**Task set**
#1 List every person named in the article below about reimbursement for at-home coronavirus tests.
#2 Resume the article on reimbursement for at-home coronavirus tests, starting after its final sentence.

**Selected text**
=== Section Start ===

REIMBURSEMENT FOR AT-HOME TESTS TO START NEXT WEEK
No word yet on when free test kits will be widely available
President Joe Biden’s coronavirus response coordinator said Wednesday that, beginning next week, Americans struggling to get tested for the coronavirus will be able to have the cost of rapid at-home tests reimbursed by their insurers, but offered no specific promises about when free tests would be available.
The remarks by Jeff Zients, who leads the White House pandemic response, come two weeks after Biden said his administration would buy half a billion rapid tests to distribute free to the public, and that insurance companies would begin reimbursing people for tests they purchased on their own. Biden said at the time that the free tests would be available “in the coming weeks.”
With the Omicron variant of the coronavirus fueling a sharp rise in cases across the country, demand for all kinds of tests is far outpacing supply. In some areas, people are waiting in long lines to take the highly sensitive polymerase chain reaction, or PCR, tests that are administered at medical clinics. Rapid athome tests are flying off pharmacy shelves.
“We know this remains frustrating for people getting tested in many parts of the country,” Zients said Wednesday. “So we are working to do all we can.”
The administration’s new “test to stay” guidance for schools, in which students exposed to the virus can remain in the classroom if they test negative, is among the factors driving up demand for the rapid tests.
Last week, when Dr. Rochelle Walensky, director of the Centers for Disease Control and Prevention, omitted a testing requirement from new isolation guidelines, she was greeted with a chorus of criticism from public health experts who said a negative test should be required before an infected person ends a fiveday isolation period.

=== Section End ===

**Information given**
=== Section Start ===

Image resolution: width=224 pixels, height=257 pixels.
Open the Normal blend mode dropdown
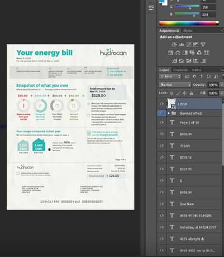175,85
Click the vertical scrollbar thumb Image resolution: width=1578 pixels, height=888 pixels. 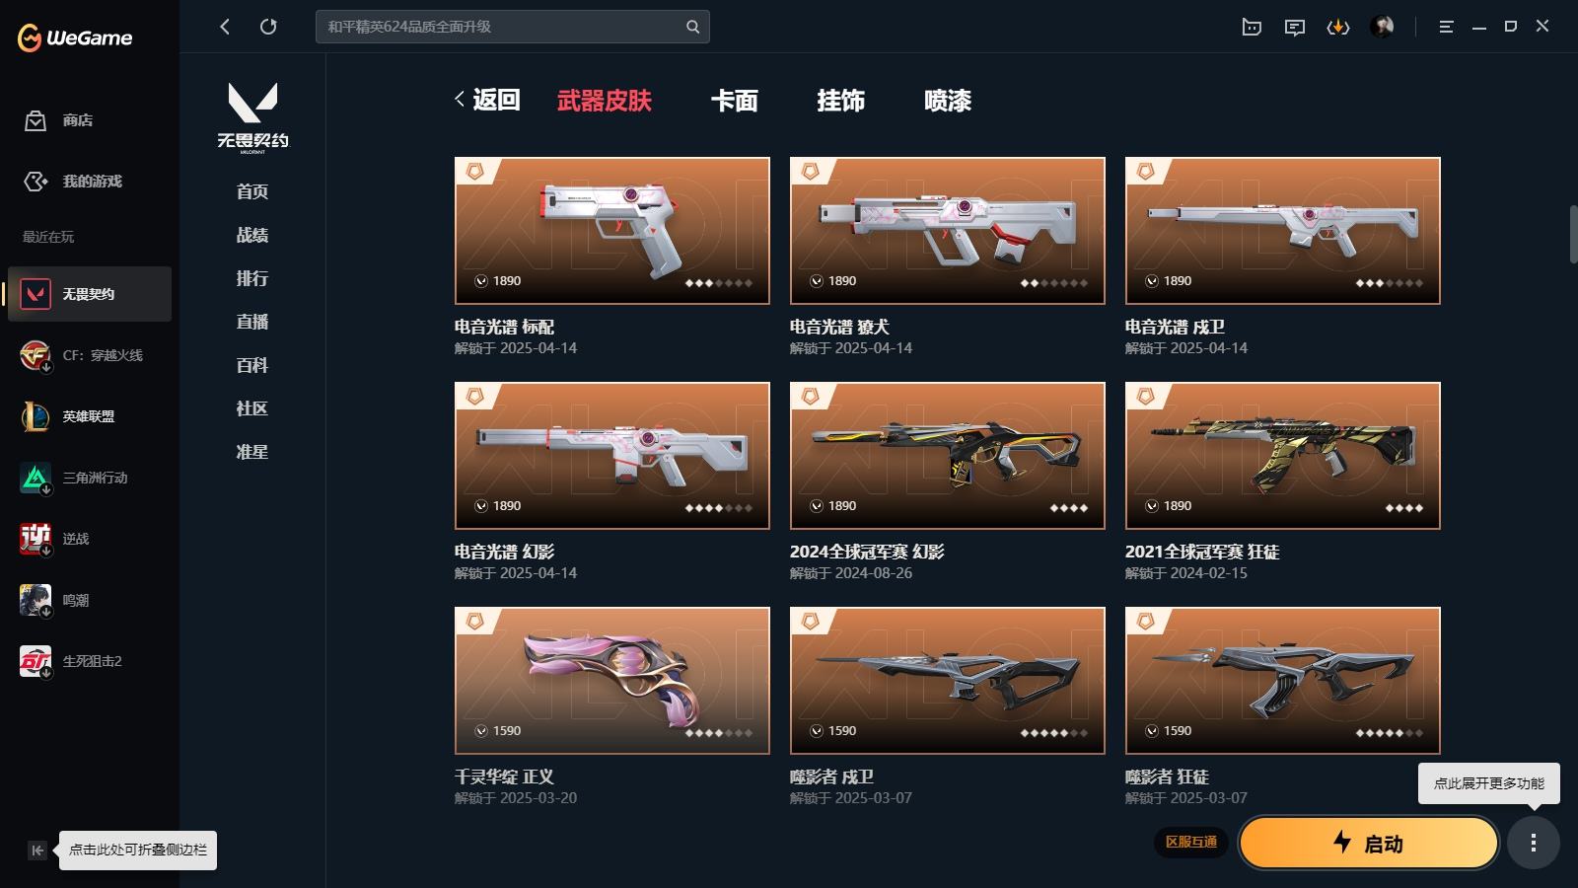tap(1573, 234)
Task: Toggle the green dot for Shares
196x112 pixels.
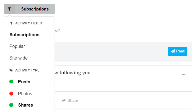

=== Section End ===

**Answers below**
#1 Joe Biden, Jeff Zients, Dr. Rochelle Walensky

#2
On Tuesday, the CDC amended the latest guidance — not to say that testing was required, but to say that people who wanted to end their isolation periods after five days and had access to tests may choose to take them. If the test results are positive, they should stay home for another five days, the guidance says; if negative, and their symptoms are resolving, they may go out, but should continue to wear masks in public for another five days.
Addressing reporters Wednesday, Walensky said she omitted a testing requirement from the guidance because rapid tests are not authorized by the Food and Drug Administration to determine whether someone is infectious to others; they are authorized merely to detect infection, and are meant to be used serially, as is the case in schools.
But after the guidance was released, she said, “it became very clear that people were interested in using the rapid tests,” and since that was the case, she at least wanted to “provide guidance on how they should be used.”
The recommendation for the general public is different from the one for health care workers, who are required to test negative before going back to work. Walensky said the CDC was always more conservative in its recommendations for health workers, because they care for vulnerable people, including those with weak immune systems.